There’s a certain ring to “Mutual Benefit” that can make it sound a bit like one of those “that would make a great name for a band” phrases. Two words that would be given a split second of time in the Parks & Recreation montage as Andy Dwyer goes through the colorfully monikered history of his oft-referenced musical troupe. But spend some time with Jordan Lee and his musical baby and it’s clear far more thought has gone into it than simply a throwaway phrase that forms a nice-sounding name. It encompasses all that Lee is trying to achieve with the music he creates. Mutual Benefit are a collaborative outfit with Lee, while ultimately the creative force behind it, intentionally bringing together friends and acquaintances and allowing them to experiment and create together. But moreover, the band seek to create music that addresses and critiques the things that divide us—from each other, from nature, from the world—and points to an idyllic future of harmonious existence between all things. Such themes have been a staple of the eight previous Mutual Benefit albums, and Thunder Follows the Light looks to current times and sees its message as more relevant than ever.

There’s nothing in particular that’s immediately striking about Mutual Benefit’s music. As the soft and lo-fi picked motif and gentle strings of “Written in Lightning” lead into the record, it feels a bit like something we’ve heard many times—perhaps too many times—before. Lee’s voice is delicate and vulnerable as it breathes out telegraphed melodies amidst restrained swells. The lyrical metaphor of strength and unity through a raging storm, for all its noble intent, occasionally veers into platitudes.
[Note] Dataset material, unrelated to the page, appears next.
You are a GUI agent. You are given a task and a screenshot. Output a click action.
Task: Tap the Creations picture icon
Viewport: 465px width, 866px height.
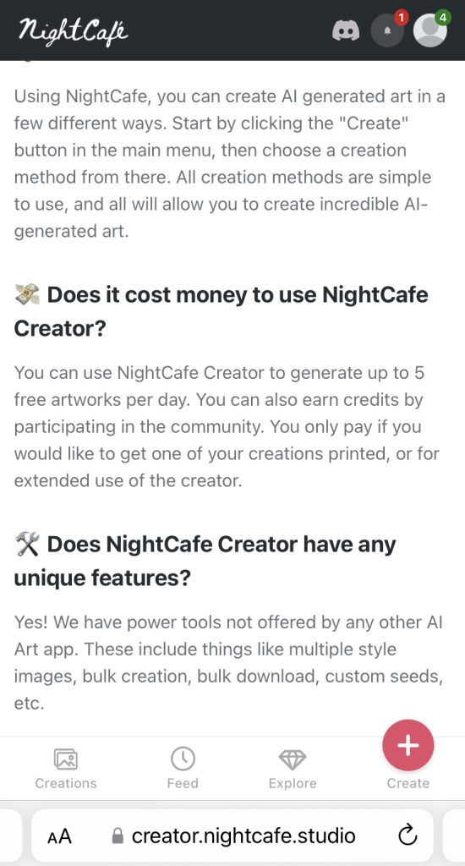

These are patterns that continue with little diversion and, oddly enough, is ultimately a formula that transcends itself over the course of the record. There’s a catharsis in the fragility of the music, the gentle restraint that characterizes these songs and the stalwart lingering hope of the lyrics despite the darkness it describes. Further and repeated listening establishes it as a record that creates its own context, almost requiring a suspension of disbelief to truly enjoy and rewards anyone willing to do this. It’s then, and only then, that one starts to hear and appreciate the subtleties that drift through the atmosphere Thunder Follows the Light develops.

It’s there in the barely distinguishable growing layers of “Shedding Skin” that create a gnawing sense of urgency among the beauty and in the brass flourishes that add a lovely shade of character to the otherwise vanilla strums of “Waves, Breaking.” By the time we reach the pretty piano line of “No Dominion,” it’s easy to buy into Lee’s vision and begin to feel true weight to the metaphors of nature as symbolic of human vice and virtue that dominate his lyrics. “Peace is more than just a season, it is worth the fight,” he sings on “No Dominion” before recalling “holding onto love that we’ve known” beneath the shadow of a mountain in, yes, “Mountain’s Shadow.” As the truisms around human salvation in the natural world stack up, in the context of Mutual Benefit it all begins to make sense. The idea that there really is a simple answer to the deep divisions of humankind and it reveals itself through the world around us. That maybe we look to hard for a complicated answer to what seems a complicated question, but taking the time to step back and celebrate the things that unite us is really as easy as it gets. It’s an idea reflected in many ways in Thunder Follows the Light, easy to dismiss as simplistic but that reveals its depths if you take the time to truly understand it.